The Falls Church City Schools announced a revised schedule at its elementary schools with longer hours for the remainder of the school year to make up for lost classroom time due to the record snowfall in the region this year. Beginning Monday, Feb. 22, Mt. Daniel and Thomas Jefferson Elementary Monday-Friday hours will be 8:35 a.m.-3:35 p.m., with early dismissal Wednesdays (the 2nd and 4th Wednesdays of the month) starting at the same time and going to 1:05 p.m. at Mt. Daniel and to 1:15 p.m. at Jefferson.


F.C. Mulls Outsourcing Trash Pick-Ups

At its work session Tuesday, the Falls Church City Council heard a set of fresh proposals for dealing with the City’s solid waste and recycling collections. Mayor Robin Gardner summed up the two hour discussion with a resolve to decide in time for the upcoming fiscal year budget whether a plan for outsourcing the collections will work, potentially at a savings of $200,000 a year for the revenue-strapped city. Three components of a new approach were presented by City Engineer Bill Hicks that included outsourcing, investing in uniform and efficient carts to encourage recycling, and an “Enterprise Fund” method of citizens paying directly for their solid waste disposal services. Gardner intimated that the “Fund” idea will take more time, and should not be done without ample public hearings and other solicitations of public opinion first. Bob Loftur-Thun, the citizen chair of Falls Church’s Environmental Services Council, spoke adamantly in favor of all three components of the proposed shift for representing “best practices” in a manner now operational in 6,000 U.S. cities.
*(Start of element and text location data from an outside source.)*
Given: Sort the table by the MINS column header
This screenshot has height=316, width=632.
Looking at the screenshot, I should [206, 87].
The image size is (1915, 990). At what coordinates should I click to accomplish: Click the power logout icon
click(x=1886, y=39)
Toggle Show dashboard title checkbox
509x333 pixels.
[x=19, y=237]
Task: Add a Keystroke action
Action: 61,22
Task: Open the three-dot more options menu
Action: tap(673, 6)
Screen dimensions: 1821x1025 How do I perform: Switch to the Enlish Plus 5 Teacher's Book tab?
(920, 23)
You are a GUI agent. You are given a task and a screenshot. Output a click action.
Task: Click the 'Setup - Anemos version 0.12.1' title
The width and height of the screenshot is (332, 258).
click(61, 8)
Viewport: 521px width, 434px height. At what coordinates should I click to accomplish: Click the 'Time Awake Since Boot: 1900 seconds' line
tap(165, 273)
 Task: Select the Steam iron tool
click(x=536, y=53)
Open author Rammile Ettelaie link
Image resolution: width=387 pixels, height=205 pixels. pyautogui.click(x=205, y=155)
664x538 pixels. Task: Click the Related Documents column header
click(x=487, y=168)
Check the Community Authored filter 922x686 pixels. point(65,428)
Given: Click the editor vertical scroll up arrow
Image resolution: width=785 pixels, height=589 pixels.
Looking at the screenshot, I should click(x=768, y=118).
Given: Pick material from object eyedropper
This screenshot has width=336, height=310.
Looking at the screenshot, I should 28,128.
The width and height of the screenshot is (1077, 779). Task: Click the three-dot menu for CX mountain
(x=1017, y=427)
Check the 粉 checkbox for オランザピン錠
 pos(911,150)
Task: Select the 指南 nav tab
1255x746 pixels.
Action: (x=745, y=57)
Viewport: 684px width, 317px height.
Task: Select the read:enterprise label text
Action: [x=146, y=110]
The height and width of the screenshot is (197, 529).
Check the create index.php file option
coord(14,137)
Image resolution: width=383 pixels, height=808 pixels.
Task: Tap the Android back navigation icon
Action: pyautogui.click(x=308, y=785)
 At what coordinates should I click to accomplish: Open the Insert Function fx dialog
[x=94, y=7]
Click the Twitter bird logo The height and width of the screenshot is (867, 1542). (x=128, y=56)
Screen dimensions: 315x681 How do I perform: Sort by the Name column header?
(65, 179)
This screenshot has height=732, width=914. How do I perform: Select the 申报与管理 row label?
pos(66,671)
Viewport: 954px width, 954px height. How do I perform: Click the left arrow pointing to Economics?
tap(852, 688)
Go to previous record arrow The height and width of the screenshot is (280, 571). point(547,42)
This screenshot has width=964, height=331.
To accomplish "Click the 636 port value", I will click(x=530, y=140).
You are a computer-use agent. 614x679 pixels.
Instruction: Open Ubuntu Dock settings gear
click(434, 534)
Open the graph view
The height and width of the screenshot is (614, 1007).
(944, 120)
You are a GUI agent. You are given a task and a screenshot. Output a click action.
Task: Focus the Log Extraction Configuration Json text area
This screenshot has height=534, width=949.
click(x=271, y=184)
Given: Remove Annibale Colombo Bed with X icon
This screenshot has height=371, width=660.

Region Awarded New Transportation $

At yesterday’s regional Northern Virginia Transportation Planning Board meeting, chaired by Falls Church Councilman David Snyder, it was announced that the D.C. Metro Region won a national competition and has been awarded nearly $60 million to improve public transportation, including in Falls Church. Qualifying for the award “represents one of the most significant project planning efforts undertaken by the Washington Metro Region since the building of Metro rail,” Snyder, who was involved in the project, said. “This is a real win for regionalism and again shows what we can achieve when we work together. Falls Church will enjoy better regionally connected bus service. The project also begins to lay the foundation for a regional light rail system that would, in turn, also benefit Falls Church families and businesses.”


League Forum Set Feb. 23 on Census

The Falls Church Chapter of the League of Women Voters announced today that it will host a lunchtime discussion on Tuesday, Feb. 23 on the subject of this year’s Census. “Let Falls Church Be Counted: The Upcoming 2010 Census” is the subject of the meeting featuring Isabel Almendarez, a partnership specialist with the U.S. Census Bureau. The event runs from 11:30 a.m. -1 p.m. at Argia’s Restaurant, 124 N. Washington St. A cost of $15 covers lunch. Advanced reservations must be made to


Recovery Act Helped Virginia, Report Says

According to a special report released yesterday on the first anniversary of the American Recovery and Reinvestment Act, Virginia was a major beneficiary of $2 billion in direct aid provisions of the act. The Commonwealth Institute for Fiscal Analysis issued the report in Richmond. Four of the act’s provisions in Virginia provided $484 million in unemployment benefits that helped 230,000 jobless workers, provided $307 million for seniors, veterans and people with disabilities that helped 1.2 million Virginians, and provided over $1 billion in direct, work-related support that helped over 3.8 million working Virginians, which includes nine out of 10 workers in the state’s labor force, according to the report.